• TEXTO PROPORCIONADO:
Por: Luis Alberto Hara - 01/11/2012

Alejado de los patrones habituales de la vida monástica o poética, el monje Ikkyu Sojun encontró en el sexo y las tabernas la inspiración poética necesaria para celebrar los dones y las ofrendas de la vida.

La variante zen del budismo ha sido una de las más interesantes para el pensamiento occidental, especialmente porque parece representar una antítesis, una suerte de complemento, a la lógica aristotélica-cartesiana que domina nuestros procesos mentales.

Pero esto puede verse también como un lugar común, una simplificación de una realidad y una tradición mucho más vastas y quizá incluso inabarcables en las que no faltan, por supuesto, los ejemplos que puedan dar al traste con nuestras reducciones conceptuales, contradecirlas y socavarlas para, felizmente, hacernos ver desde una renovada perspectiva eso que creíamos haber comprendido.

• ENUNCIADO DE LA TAREA: Transcribe sin cambios el fragmento del texto sobre Ikkyu Sojun que abre con las palabras "Alejado de los" y cierra con "nuestros procesos mentales.".

• MATERIAL PROPORCIONADO:
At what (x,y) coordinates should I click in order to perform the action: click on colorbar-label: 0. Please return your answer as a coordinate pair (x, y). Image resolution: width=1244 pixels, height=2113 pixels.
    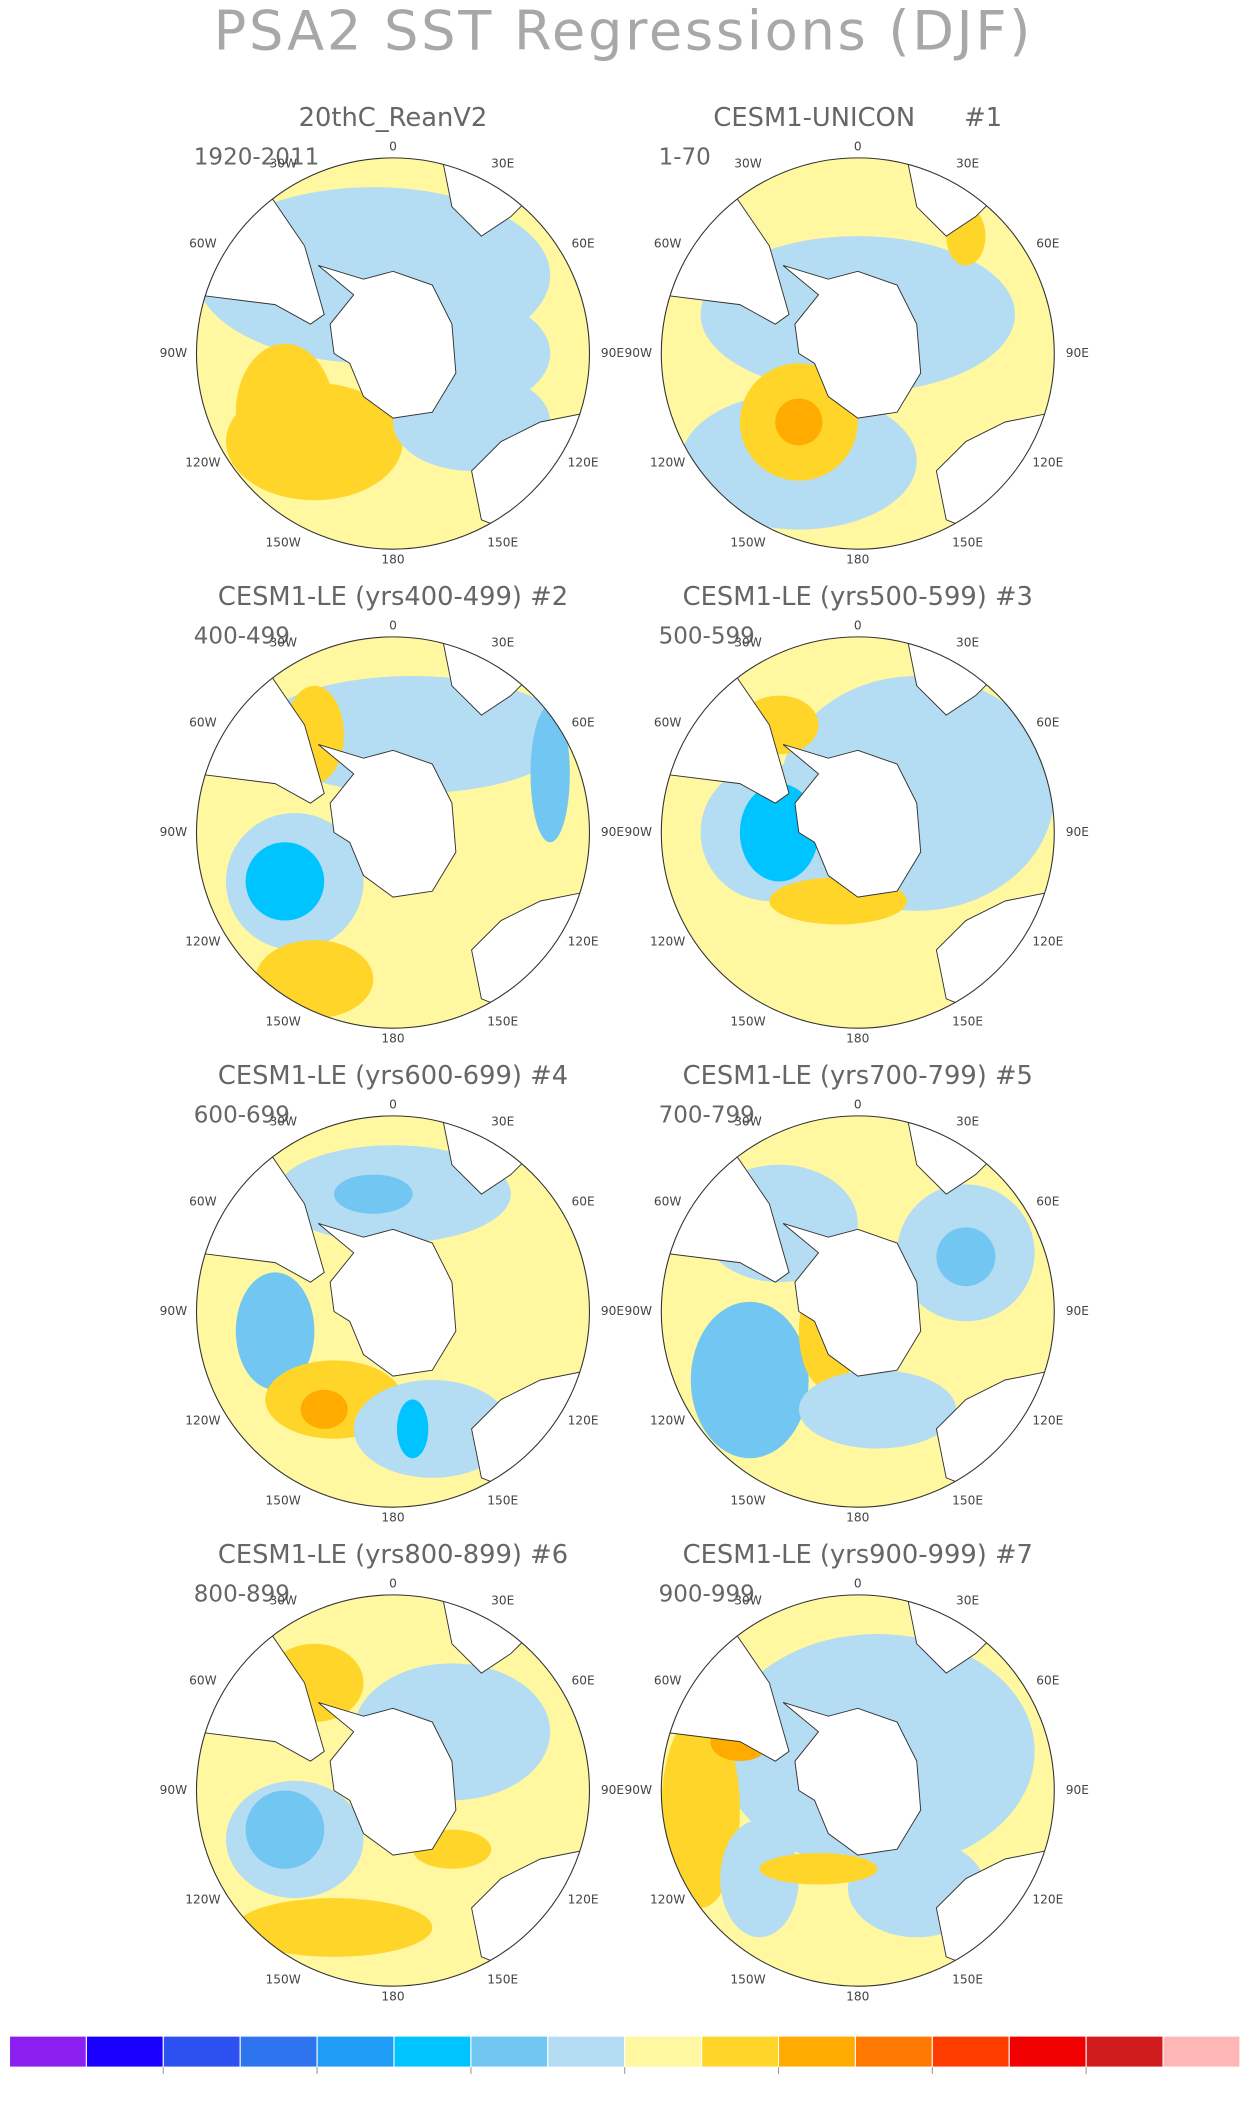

• RESPUESTA DEL EJERCICIO:
Alejado de los patrones habituales de la vida monástica o poética, el monje Ikkyu Sojun encontró en el sexo y las tabernas la inspiración poética necesaria para celebrar los dones y las ofrendas de la vida.

La variante zen del budismo ha sido una de las más interesantes para el pensamiento occidental, especialmente porque parece representar una antítesis, una suerte de complemento, a la lógica aristotélica-cartesiana que domina nuestros procesos mentales.